Crisi della medicina penitenziaria e responsabilità sistemiche (Antonio Di Santo)

La condanna di un medico penitenziario sorpreso a introdurre droga e telefoni nella casa circondariale di Bellizzi Irpino interroga non solo sul piano individuale, ma sull’organizzazione del sistema penitenziario. Questo contributo intende spostare l’attenzione dalla responsabilità soggettiva alla crisi strutturale della medicina penitenziaria e, più in generale, dell’esecuzione penale.

Il fatto

Nel 2023 un medico penitenziario in servizio presso la casa circondariale “Antimo Graziano” di Bellizzi Irpino è stato arrestato all’ingresso dell’istituto con hashish e microtelefoni nascosti tra gli effetti personali. La vicenda si è conclusa, all’esito del giudizio abbreviato, con una condanna a tre anni e quattro mesi di reclusione. L’imputato ha riferito di aver agito per timore, sotto pressione di alcuni detenuti. Le dichiarazioni non hanno trovato accoglimento sul piano giudiziario, ma aprono interrogativi sul contesto lavorativo in cui la condotta è maturata.

Il contesto

Secondo il racconto fornito dallo stesso sanitario nel corso dell’indagine, il lavoro si svolgeva in condizioni di particolare isolamento: assenza di colleghi, turni estenuanti anche nei fine settimana, mancata presenza della polizia penitenziaria nei locali dell’infermeria. La medicina penitenziaria, nonostante la formale integrazione nel Servizio Sanitario Nazionale, continua ad essere un comparto fragile, privo di risorse strutturali e umane.
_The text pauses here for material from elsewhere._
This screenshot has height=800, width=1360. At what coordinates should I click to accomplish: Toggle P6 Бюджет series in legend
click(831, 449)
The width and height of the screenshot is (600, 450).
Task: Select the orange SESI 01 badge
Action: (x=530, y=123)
La carenza cronica di personale sanitario, la discontinuità dei servizi e l’assenza di presidi di protezione mettono a rischio tanto i diritti dei detenuti quanto la sicurezza degli operatori.

Il nodo culturale

Nel dibattito pubblico, vicende come questa vengono spesso derubricate a episodi di devianza individuale. Tuttavia, una lettura sistemica impone di interrogarsi su ciò che ha reso possibile – o addirittura probabile – il verificarsi di tali comportamenti. Il carcere, per sua natura, è luogo di vulnerabilità. Ma in assenza di presidi minimi di tutela e formazione, anche chi è chiamato a garantire i diritti fondamentali può diventare parte della crisi. Come è stato recentemente sottolineato da R. Radi, “il nostro dovere è affermare un’idea del carcere come un luogo del rispetto di un diritto costituzionale altrettanto fondamentale” (V. Giglio e R. Radi, Il diritto delle piccole cose, in Terzultima Fermata, 4 dicembre 2023).

Una proposta

Occorre rafforzare gli organici della sanità penitenziaria, integrare concretamente l’assistenza sanitaria negli istituti con il sistema sanitario territoriale, garantire formazione continua e tutela operativa per il personale, e riconoscere la centralità del lavoro sanitario nella logica rieducativa della pena. La medicina penitenziaria non può restare un servizio di frontiera: deve tornare ad essere presidio di legalità, strumento di inclusione e tutela per tutti, in primo luogo per chi si trova in stato di restrizione.